Heather Lynne Davis earned a B.A. in English from Hollins University and an M.A. in creative writing from Syracuse University. She attended the Bucknell Seminar for Younger Poets, and is a winner of the 1991 Hayden Carruth Poetry Prize at Syracuse University, a Larry Neal Writer’s Award, and the 2007 Arlington County Moving Words Poetry Contest. She is the author of The Lost Tribe of Us, which won the 2007 Main Street Rag Poetry Book Award. Her poems have appeared in Cream City Review, Poet Lore, Puerto del Sol, and Sonora Review, among others. She lives in Front Royal, Virginia with her husband, the poet José Padua, and their daughter and son.

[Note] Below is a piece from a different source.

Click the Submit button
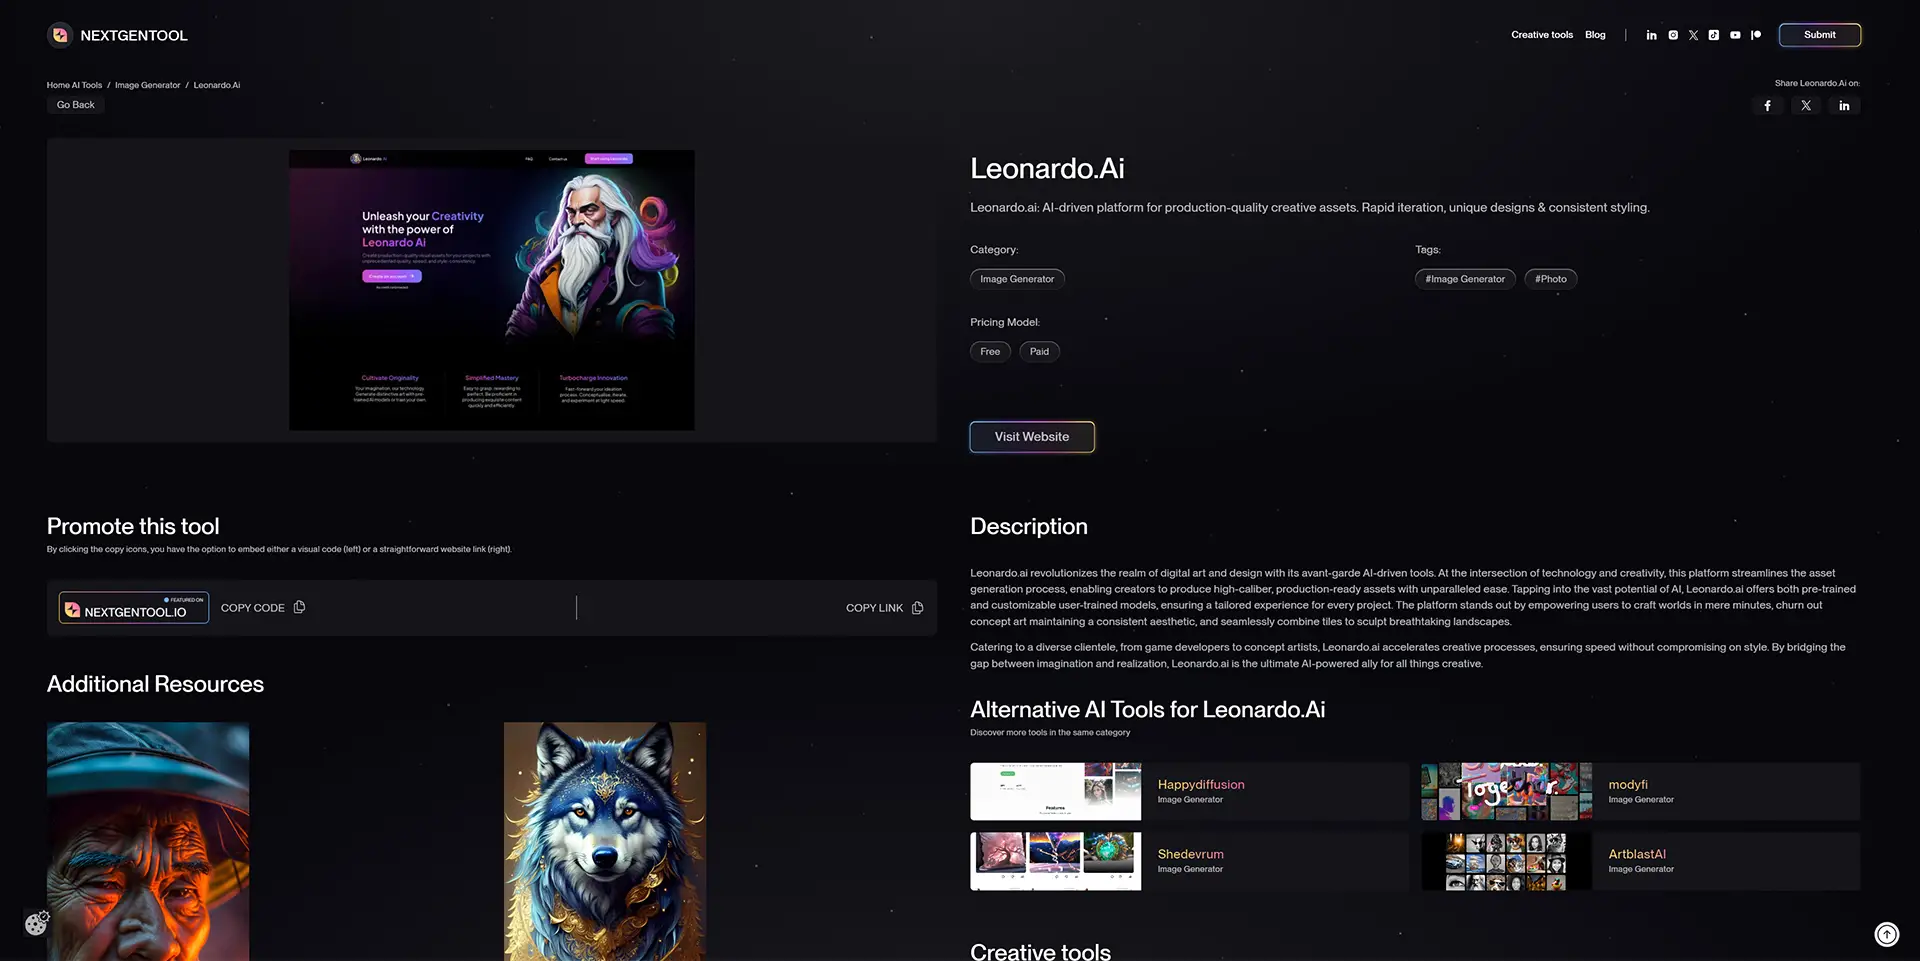Viewport: 1920px width, 961px height. [x=1819, y=34]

Jose Padua’s manuscript, A Short History of Monsters, was chosen by former poet laureate Billy Collins as the winner of the 2019 Miller Williams Poetry Prize. Jose Padua’s poetry, fiction, and nonfiction have appeared in Bomb, Salon, Alternet, The Weeklings, Exquisite Corpse, Another Chicago Magazine, Unbearables, Crimes of the Beats, Up is Up, but So Is Down: New York’s Downtown Literary Scene, 1974-1992, and many other journals and anthologies. He has also written features and reviews for NYPress, Washington City Paper, the Brooklyn Rail, and the New York Times. He has read his work at the Lollapalooza Festival, CBGBs, the Knitting Factory, the Public Theater, the Living Theater, the Split This Rock poetry festival, the Nuyorican Poets’ Café, the St. Mark’s Poetry Project, the Black Cat Club, the Washington Project for the Arts, and many other venues. He lives in Virginia with his wife, the poet Heather Davis, and their daughter and son. He is currently at work on a memoir.